BEGIN Data for this task
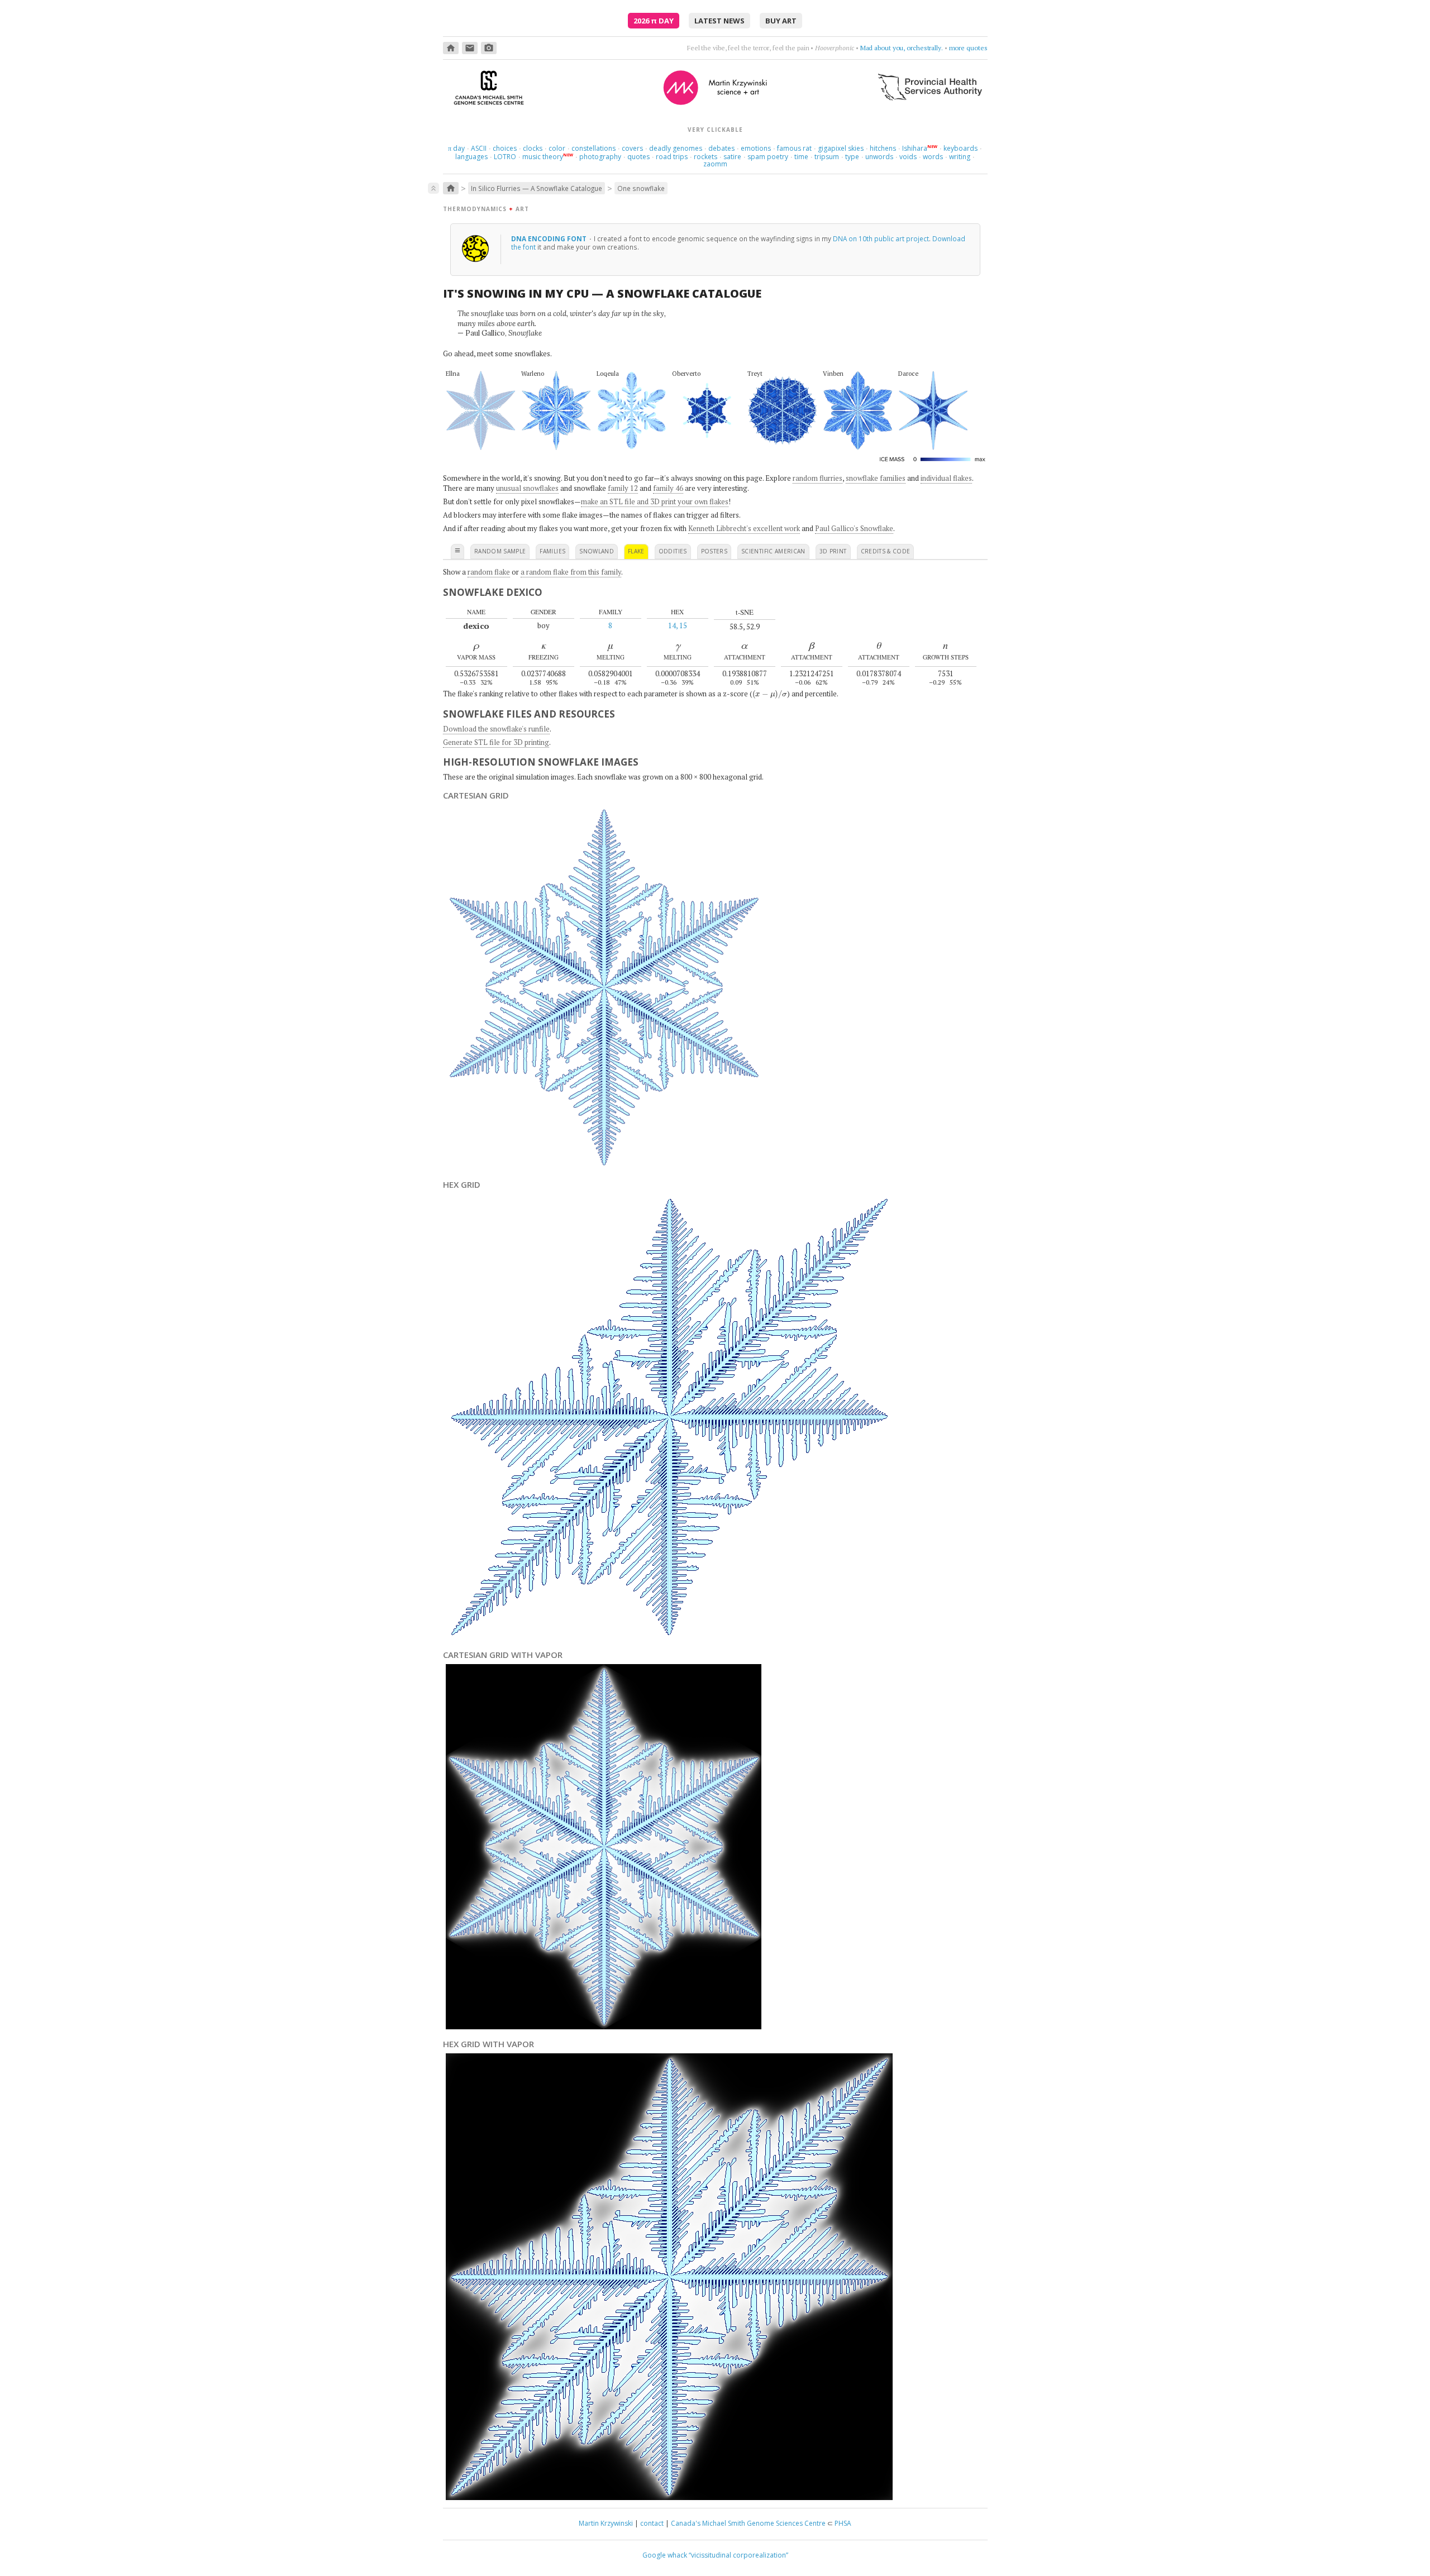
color (557, 148)
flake (636, 551)
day (456, 148)
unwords (879, 156)
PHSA (843, 2523)
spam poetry (767, 156)
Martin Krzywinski (606, 2523)
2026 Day (653, 21)
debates (721, 148)
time (801, 156)
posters (714, 551)
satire (732, 156)
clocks (532, 148)
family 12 (623, 488)
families (552, 551)
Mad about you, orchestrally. (901, 48)
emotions (756, 148)
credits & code (886, 551)
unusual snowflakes (527, 488)
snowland (596, 551)
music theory (542, 156)
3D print (833, 551)
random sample (500, 551)
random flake (489, 572)
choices (505, 148)
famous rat (794, 148)
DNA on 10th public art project (881, 238)
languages (471, 156)
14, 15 (677, 625)
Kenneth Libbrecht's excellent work (744, 528)
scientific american (773, 551)
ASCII (479, 148)
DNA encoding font (549, 238)
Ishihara (914, 148)
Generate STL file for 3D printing (496, 742)
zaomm (715, 164)
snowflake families (875, 478)
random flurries (817, 478)
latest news (719, 21)
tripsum (826, 156)
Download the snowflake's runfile (496, 729)
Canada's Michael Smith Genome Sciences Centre (748, 2523)
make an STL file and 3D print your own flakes (654, 501)
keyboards (960, 148)
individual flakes (946, 478)
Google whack (664, 2555)
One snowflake (641, 188)
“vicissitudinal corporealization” (738, 2555)
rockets (705, 156)
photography (600, 156)
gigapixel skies (841, 148)
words (933, 156)
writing (959, 156)
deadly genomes (675, 148)
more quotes (968, 48)
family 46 (668, 488)
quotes (638, 156)
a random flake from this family (571, 572)
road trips (672, 156)
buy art (781, 21)
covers (632, 148)
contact (652, 2523)
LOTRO (505, 156)
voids (908, 156)
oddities (673, 551)
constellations (593, 148)
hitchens (883, 148)
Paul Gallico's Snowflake (854, 528)
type (852, 156)
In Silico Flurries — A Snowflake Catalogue (536, 188)
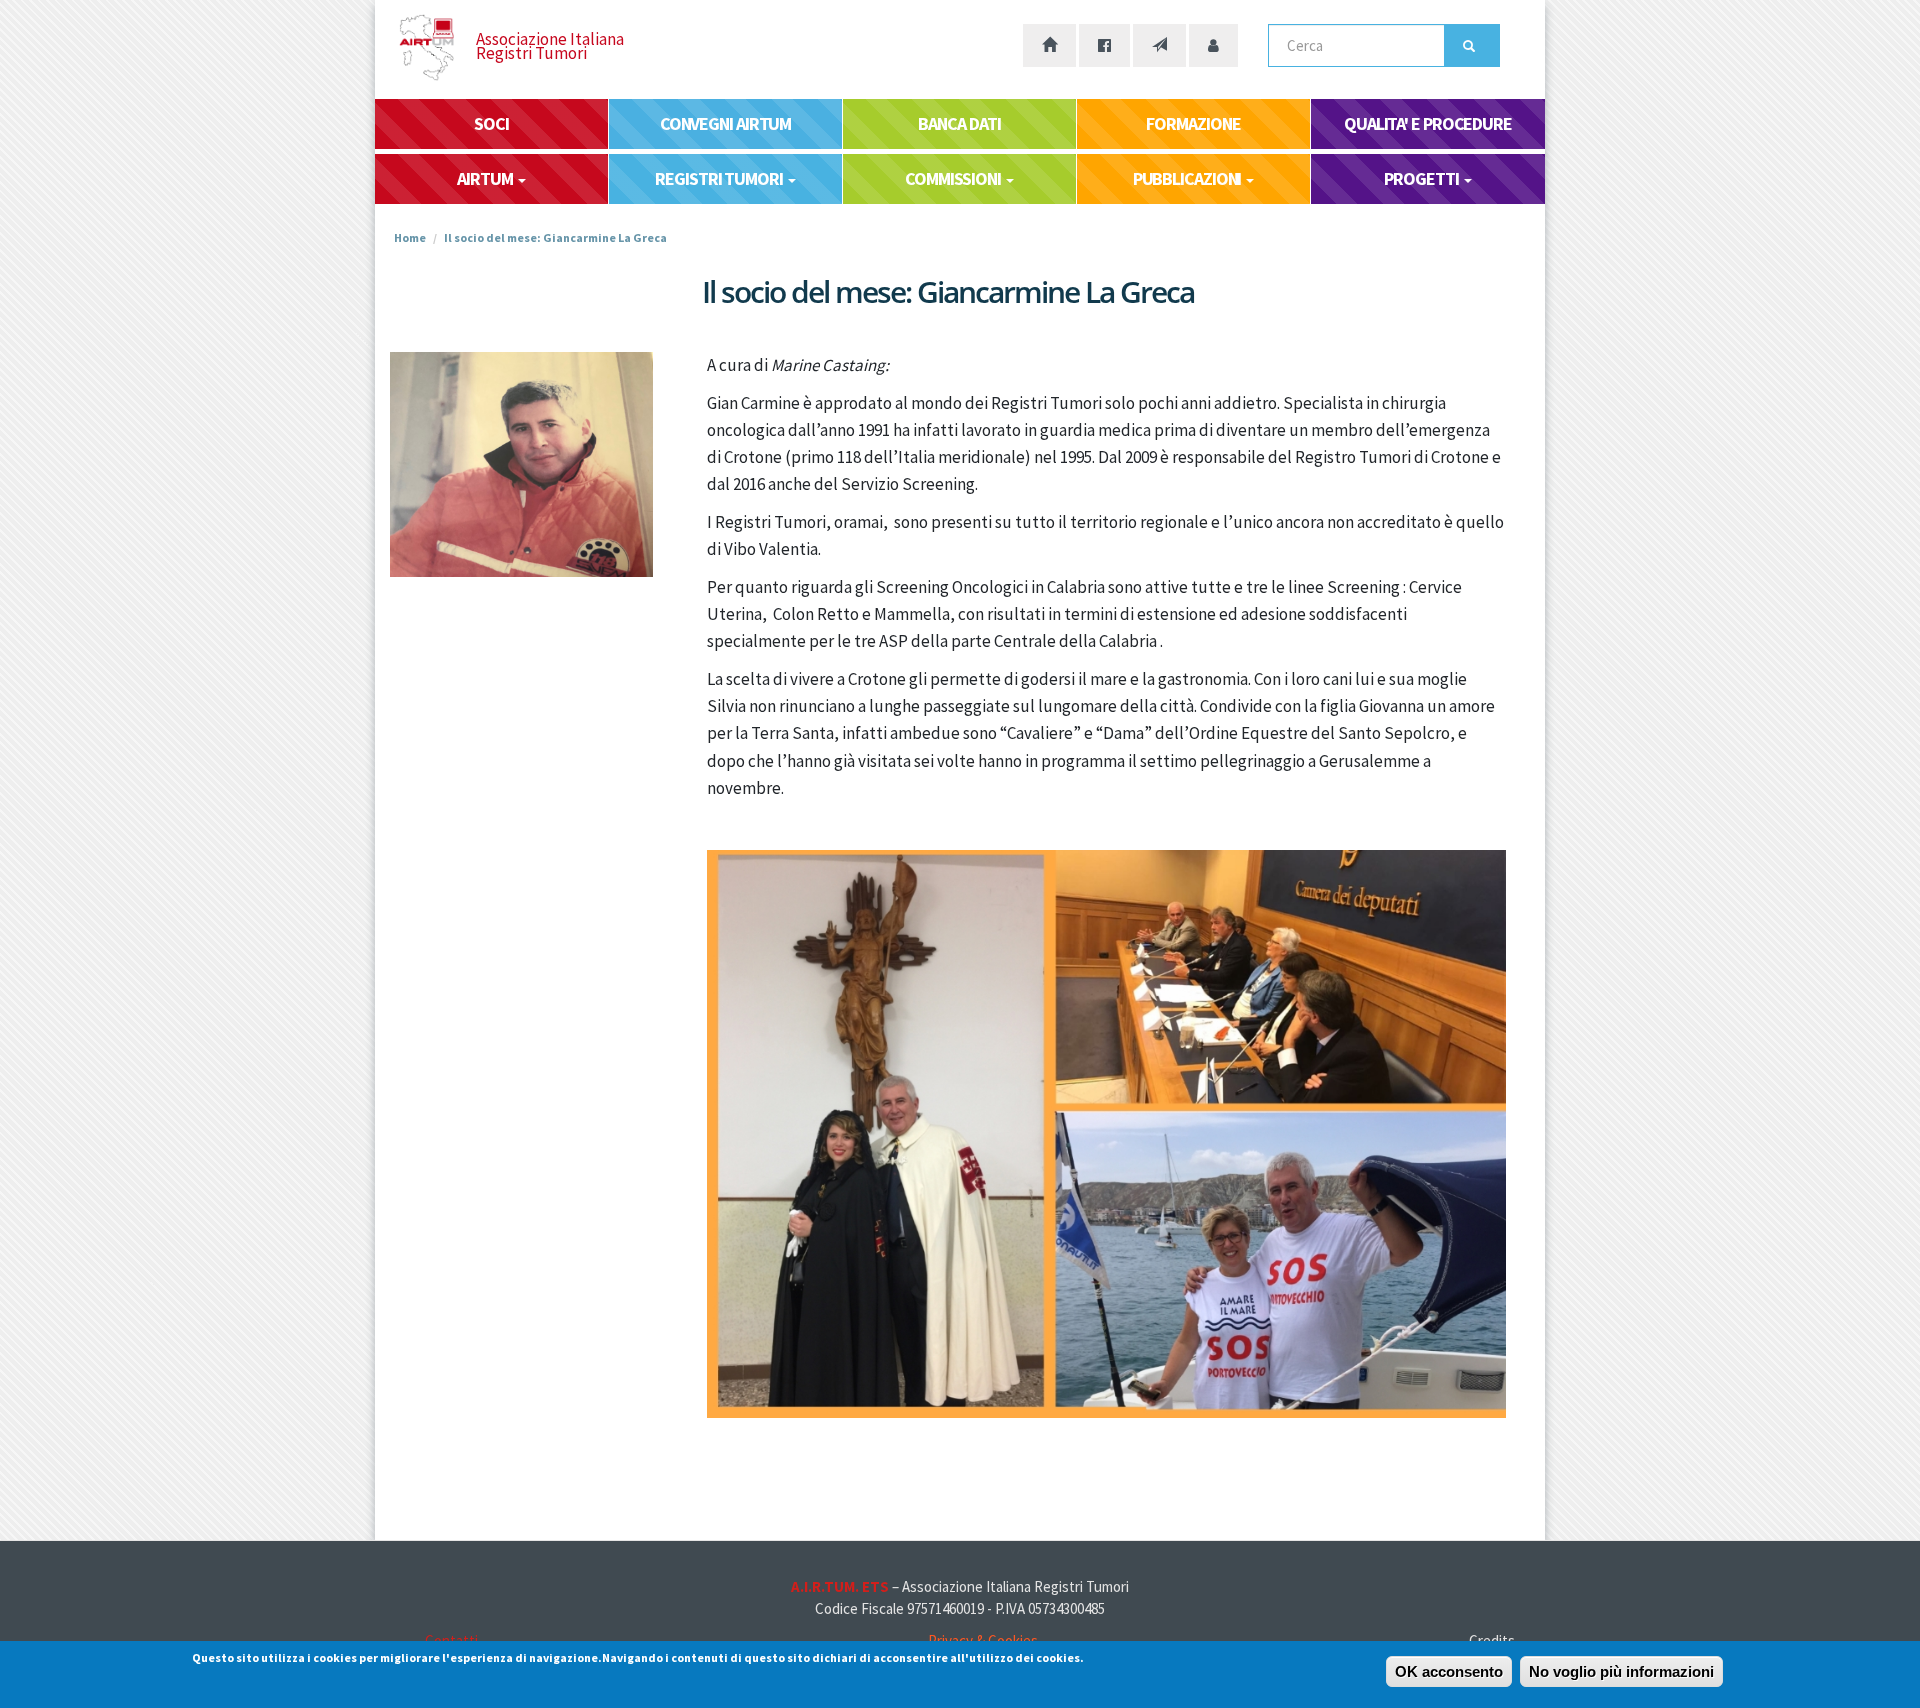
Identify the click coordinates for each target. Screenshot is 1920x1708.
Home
END Data for this task
▶ **Action item**:
In the records above, some lines hold the word "family". Say how many, and nothing more.

▶ **Result of this task**:
3